Lessons after using Docker for a Month

If you haven't read the other posts about the Docker environment, I'd suggest going to check those out now. Otherwise, this post may not make a ton of sense.

Now that I've been running a Docker-based QA environment for a good month, there's been a few things I've learned that are worth mentioning. So… here goes!

Use a minimal base image

As noted in our previous post, we used Ubuntu as our base image. Although it is very familiar and easy to work with, it's a very large base image (131mb for 15.10). By the time we installed Java, Wildfly, etc., the final image was 1.07GB.

There are quite a few blog posts about making minimal Docker images, but I personally found one written by Atlassian to be the best. Be sure to look at the comments as there are a few bug fixes there. It provides a great walk-through on creating a Docker image using Alpine Linux as a base (5mb for 3.2).

Image size comparison - Ubuntu vs Alpine

Why use a smaller image? Mostly, to reduce disk space. A smaller image means less bandwidth to ship it around. For environments that are paying for bandwidth, that's a big deal.

And, you might see a slightly smaller memory footprint. For us, there was negligible change. RAM usage went from 335MB (Ubuntu) to 330MB (Alpine) when only starting the Wildfly container with nothing deployed.

tldr; 413MB is less than 1.07GB. Use a smaller base image. Might get a small RAM usage reduction.

Don't reuse the Wildfly container with each deploy

Previously, we would check to see if a Wildfly container was already running for the branch. If so, just deploy the artifact. Don't do that. Ok. Don't do it if you're going to deploy a lot. Over time, the container will start taking more and more memory. Restarting it every so often is a good thing.

In order to allow clients to reconnect gracefully, we want to restart, but keep the same ports. We modified the deploy script to do the following:

Check if a Wildfly container is running.
If one is running, store the publicly exposed ports for the admin and http interfaces.
Kill the running container.
Start a new container, binding back to the same ports used by the previous container.
Deploy the war file using the Wildfly management console.

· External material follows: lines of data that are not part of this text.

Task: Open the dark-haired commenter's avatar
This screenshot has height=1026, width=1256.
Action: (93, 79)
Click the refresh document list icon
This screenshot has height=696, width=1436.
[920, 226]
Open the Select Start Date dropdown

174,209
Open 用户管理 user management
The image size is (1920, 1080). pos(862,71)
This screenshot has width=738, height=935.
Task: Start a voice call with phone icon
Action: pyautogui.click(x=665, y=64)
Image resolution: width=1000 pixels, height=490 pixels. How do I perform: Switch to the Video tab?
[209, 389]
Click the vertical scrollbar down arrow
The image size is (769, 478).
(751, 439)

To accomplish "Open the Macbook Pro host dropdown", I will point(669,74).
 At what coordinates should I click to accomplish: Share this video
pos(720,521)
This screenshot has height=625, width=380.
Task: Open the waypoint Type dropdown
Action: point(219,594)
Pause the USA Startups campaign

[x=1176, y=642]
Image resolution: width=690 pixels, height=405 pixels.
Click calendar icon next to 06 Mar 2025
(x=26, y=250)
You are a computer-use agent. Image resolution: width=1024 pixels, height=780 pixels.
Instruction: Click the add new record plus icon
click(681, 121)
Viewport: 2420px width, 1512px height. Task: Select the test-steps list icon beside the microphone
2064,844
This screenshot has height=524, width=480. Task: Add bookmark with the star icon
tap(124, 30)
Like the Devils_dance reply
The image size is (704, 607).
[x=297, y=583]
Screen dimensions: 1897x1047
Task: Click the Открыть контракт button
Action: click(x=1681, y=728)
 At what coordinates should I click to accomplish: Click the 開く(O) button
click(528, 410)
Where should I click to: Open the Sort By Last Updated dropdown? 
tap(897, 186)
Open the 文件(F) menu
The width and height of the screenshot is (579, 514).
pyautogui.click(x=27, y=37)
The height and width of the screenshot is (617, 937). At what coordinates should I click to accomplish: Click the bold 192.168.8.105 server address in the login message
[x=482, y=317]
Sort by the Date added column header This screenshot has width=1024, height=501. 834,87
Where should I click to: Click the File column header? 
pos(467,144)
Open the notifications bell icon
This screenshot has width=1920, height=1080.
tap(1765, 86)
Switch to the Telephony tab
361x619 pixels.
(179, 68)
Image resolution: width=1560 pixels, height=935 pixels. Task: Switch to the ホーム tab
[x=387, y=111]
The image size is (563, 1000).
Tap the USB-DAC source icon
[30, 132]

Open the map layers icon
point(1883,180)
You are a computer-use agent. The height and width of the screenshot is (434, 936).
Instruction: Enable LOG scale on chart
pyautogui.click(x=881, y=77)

The Wildfly setup of the deploy script now looks like this. It sets the PORT_OPTIONS to "-P" (expose default ports, unassigned), but reassigns the variable if a container is running.

# Setup the Wildfly container
WILDFLY_ID=$(wildfly_container_id $BRANCH)
PORT_OPTIONS="-P"

if [ -z $WILDFLY_ID ]
then
  echo "-- No wildfly container found for $BRANCH"  
else
  PORT=$(http_port $BRANCH)
  ADMIN_PORT=$(admin_port $BRANCH)
  echo "-- Found running wildfly container with id $WILDFLY_ID with ports $PORT (8080) and $ADMIN_PORT (9990). Restarting it."
  docker kill $WILDFLY_ID
  PORT_OPTIONS="-p $PORT:8080 -p $ADMIN_PORT:9990"
fi

WILDFLY_ID=$(docker run -d -e "TZ=America/New_York" -v $LOG_DIRECTORY:/opt/jboss/wildfly/standalone/log $PORT_OPTIONS --label branch=$BRANCH --label type=wildfly --link postgresql-$branch:postgresql summit/wildfly)
echo $WILDFLY_ID
sleep 8

# Copy the war file into the APP_DIR
cmp --silent "$WAR_PATH" $APP_DIR/summit-denali.war || cp "$WAR_PATH" $APP_DIR/summit-denali.war

ADMIN_PORT=$(admin_port $BRANCH)
echo "-- Wildfly admin is on port $ADMIN_PORT"

echo "-- Starting deploy now. Could take a bit..."
ADMIN_PW=$(cat /home/developer/bin/admin-pw.txt)
DEPLOY_RESULT=$(/opt/wildfly/current/bin/jboss-cli.sh --connect controller=localhost:$ADMIN_PORT -u=admin -p=$ADMIN_PW "deploy --force --name=summit-denali.war $ESCAPED_WAR_PATH")
RESULT=$?

Limit amount of app configuration in image

I'll have another post solely about this soon, but try to keep the amount of app configuration to a minimal. There's a few different ways to do it, which I'll highlight later. So… be ready for it!

Using a single image for all deployments can be hard

This is connected with the previous item, but when sharing a single image for all deployments, in which application config is involved, difficulties will be found. If two branches both need updates to the image, how do you manage it? What branch do you commit the Dockerfile updates? (In fact, where do you even version the Dockerfile itself? In the same repo? In a separate repo from the application?)

In our qa environment, the application has a database loader that loads Excel spreadsheets (there's a long story there) to populate the database. But, the formats for those spreadsheets change often.

To solve that problem, the spreadsheets can be provided using mounted volumes. Then, the spreadsheets aren't in the image itself and can be swapped solely on the filesystem. Each deployment can be given a copy of the spreadsheets (using symlinks) and those needing changes can use their own copies, instead of the symlinks.